No, Olkin quickly corrected him: “This exceeds what we came for.”
Power Words
(for more about Power Words, click here)
crater A large, bowl-shaped cavity in the ground or on the surface of a planet or the moon. They are typically caused by an explosion or the impact of a meteorite or other celestial body.
dwarf planet One of the solar system’s small celestial objects. Like a true planet, it orbits the sun. However, dwarf planets are too small to qualify as true planets. Prime examples of these objects: Pluto and Ceres.
dynamic (in geology or engineering) An adjective that signifies something is active, changing or moving.
geology The study of Earth’s physical structure and substance, its history and the processes that act on it. People who work in this field are known as geologists. Planetary geology is the science of studying the same things about other planets.
geyser A vent (opening) in Earth’s surface that intermittently sends up a tall spray of steam or hot water. The sometimes explosive discharge of water and steam is propelled by the geothermal heating of water below ground.
Grand Canyon A natural canyon in northwest Arizona that formed as the Colorado River cut through the rock here over the past 5 million to 6 million years. This is one of many canyons on the river, which drains water from seven states. The Grand Canyon is 446 kilometers (277 miles) long. Its depth varies. At its deepest point, the river is 1,829 vertical meters (6,000 feet) below the upper rim. From rim to rim, the canyon’s width also varies — from about 16 kilometers (10 miles) to 29 kilometers. Of this impressive national land formation, more than a million acres (4,931 square kilometers, to be exact) was turned into a U.S. national park in 1919.
gravity (adj. gravitational) The force that attracts anything with mass, or bulk, toward any other thing with mass. The more mass that something has, the greater its gravity.
moon The natural satellite of any planet.
Pluto A dwarf planet that is located in the Kuiper Belt, just beyond Neptune. Pluto is the tenth largest object orbiting the sun.
radioactive An adjective that describes unstable elements, such as certain forms (isotopes) of uranium and plutonium.
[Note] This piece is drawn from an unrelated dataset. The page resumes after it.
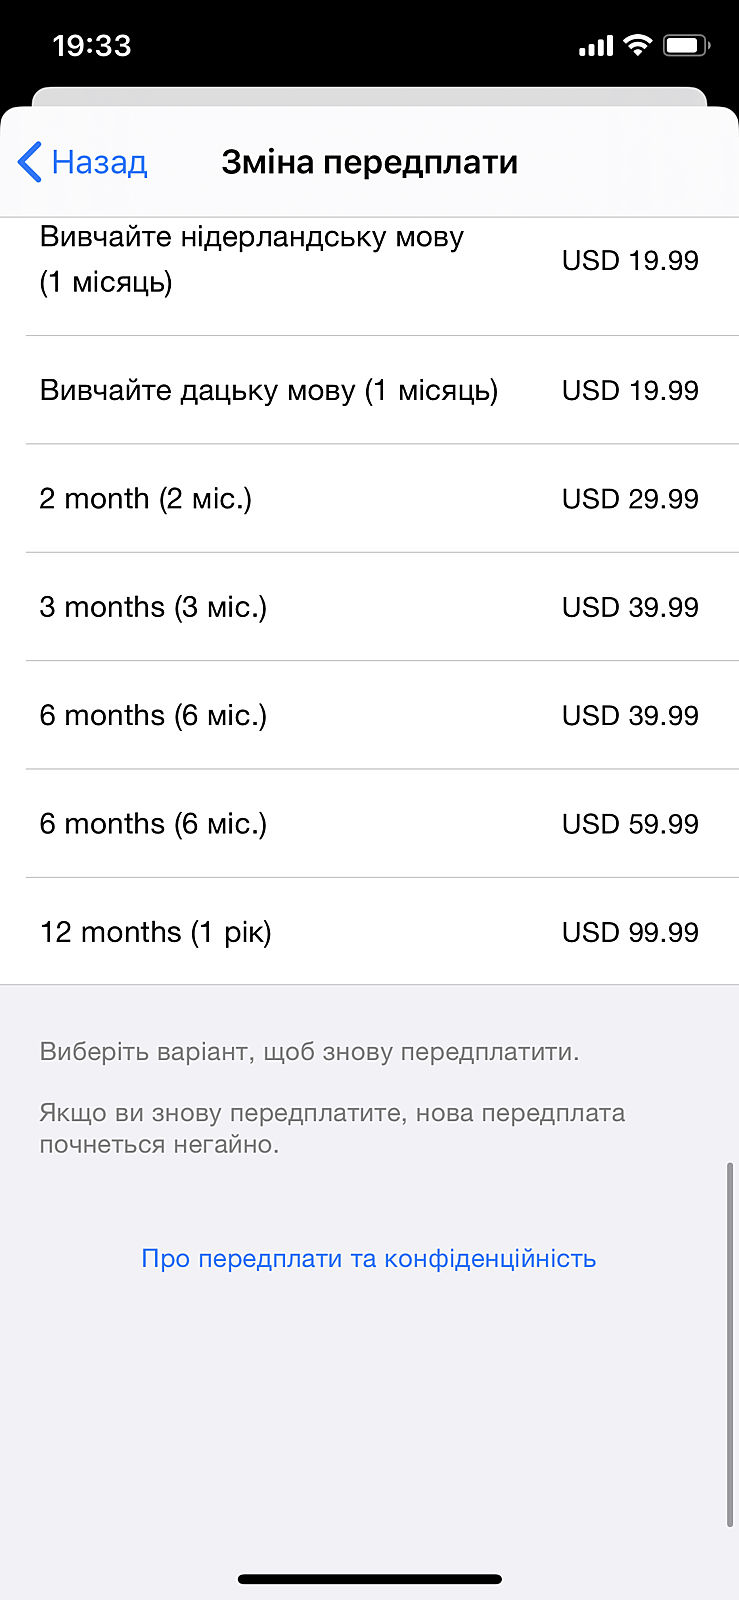
Task: Choose the Danish language 1-month plan
Action: click(369, 390)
Such elements are said to be unstable because their nucleus sheds energy that is carried away by photons and/or and often one or more subatomic particles. This emission of energy is by a process known as radioactive decay.
radioactive decay A process by which an element is converted into a lighter element through the shedding of subatomic particles (and energy).
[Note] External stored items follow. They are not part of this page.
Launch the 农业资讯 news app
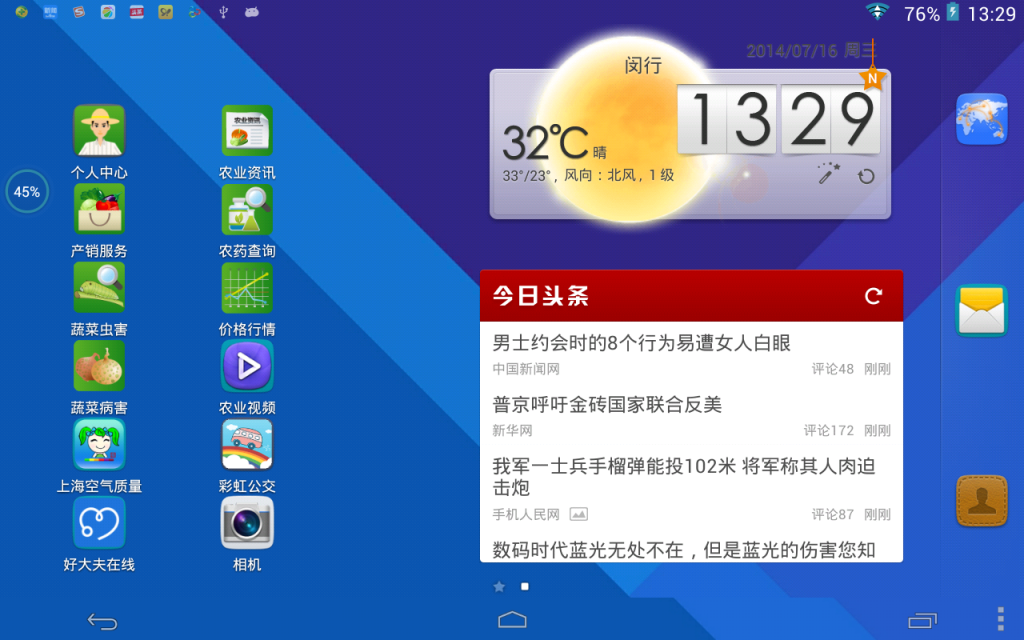pos(247,131)
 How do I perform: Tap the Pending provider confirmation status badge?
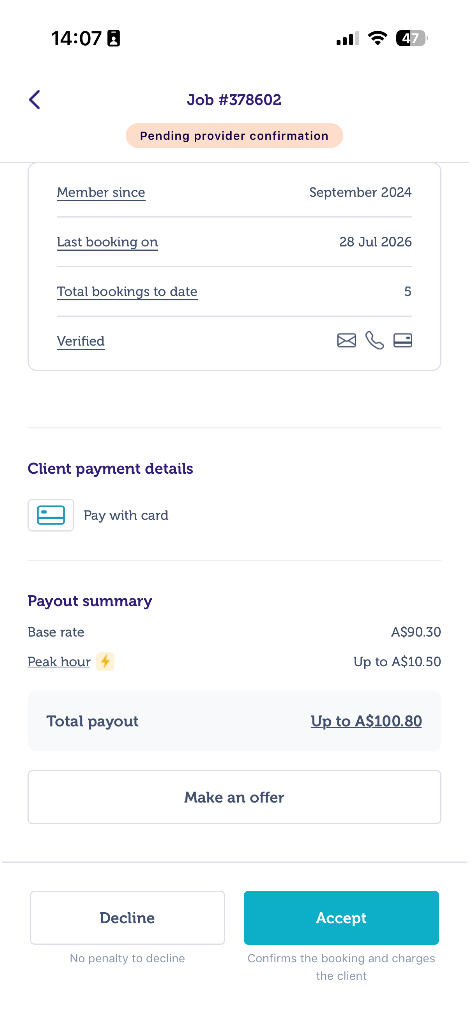234,136
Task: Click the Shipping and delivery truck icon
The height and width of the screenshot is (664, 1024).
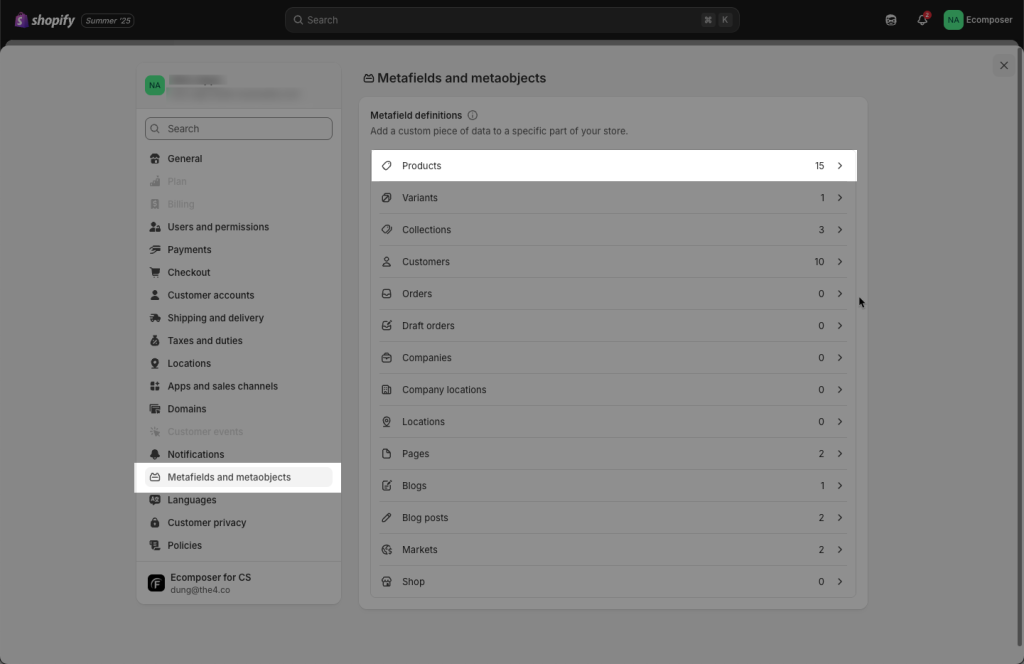Action: 155,318
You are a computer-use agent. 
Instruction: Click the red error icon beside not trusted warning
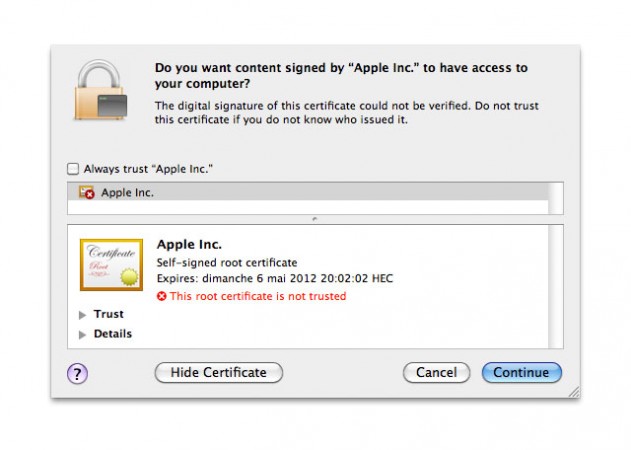162,297
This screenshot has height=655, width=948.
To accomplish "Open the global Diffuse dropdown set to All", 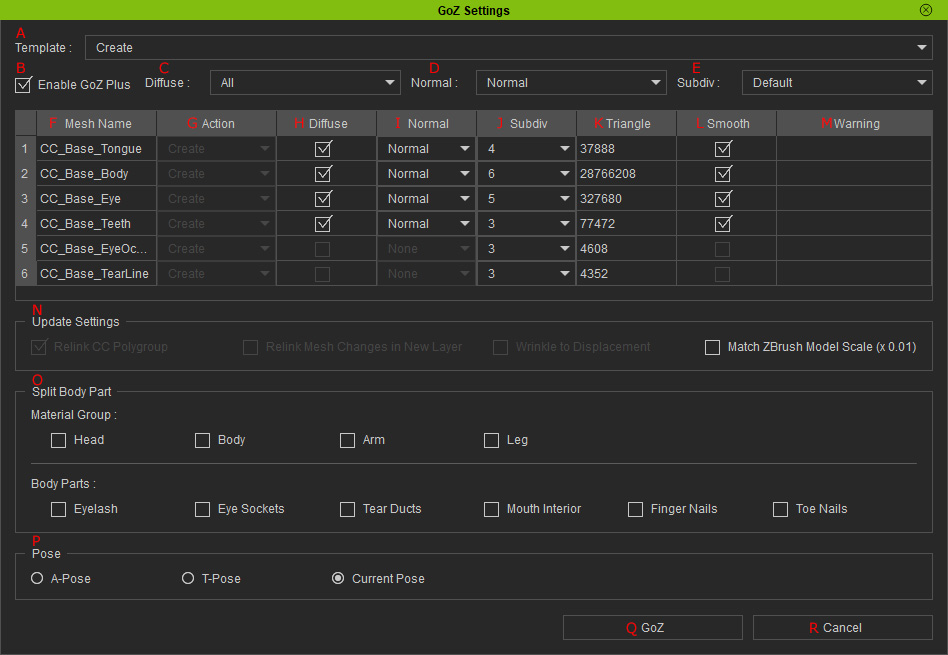I will coord(305,83).
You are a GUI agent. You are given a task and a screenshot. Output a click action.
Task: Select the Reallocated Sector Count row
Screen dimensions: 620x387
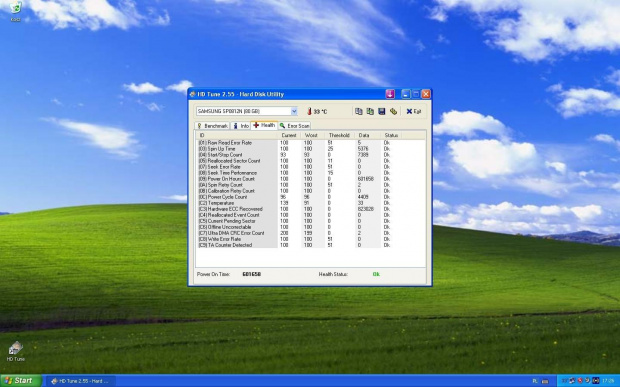310,161
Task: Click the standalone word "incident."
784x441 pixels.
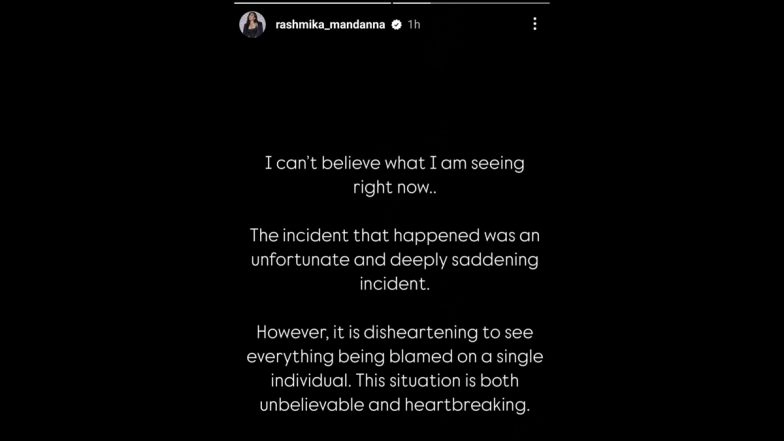Action: click(394, 283)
regio Some large area on a planet or moon that is characterized by a different color or reflectivity.
solar system The eight major planets and their moons in orbit around the sun, together with smaller bodies in the form of dwarf planets, asteroids, meteoroids and comets.
tectonic Surface activity on a large rocky body (such as a planet or moon) as liquid rock flows up to the surface where it solidifies, then slowly drifts atop molten rock, carrying surface features with it.
terrain The land in a particular area and whatever covers it. The term might refer to anything from a smooth, flat and dry landscape to a mountainous region covered with boulders, bogs and forest cover.
tidal heating That’s the heating caused by the gravitational influence of the nearby planet.
tides (adj. tidal) The alternate rising and falling of the sea, usually twice in each lunar day at a particular place, due to the attraction of the moon and sun.
uranium The largest naturally occurring element known. It’s called element 92, which refers to the number of protons in its nucleus. One form (isotope) is radioactive, which means it decays into smaller particles. The other form is stable.
volcano A place on Earth’s crust that opens, allowing magma and gases to spew out from underground reservoirs of molten material. The magma rises through a system of pipes or channels, sometimes spending time in chambers where it bubbles with gas and undergoes chemical transformations. This plumbing system can become more complex over time. This can result in a change, over time, to the chemical composition of the lava as well. The surface around a volcano’s opening can grow into a mound or cone shape as successive eruptions send more lava onto the surface, where it cools into hard rock.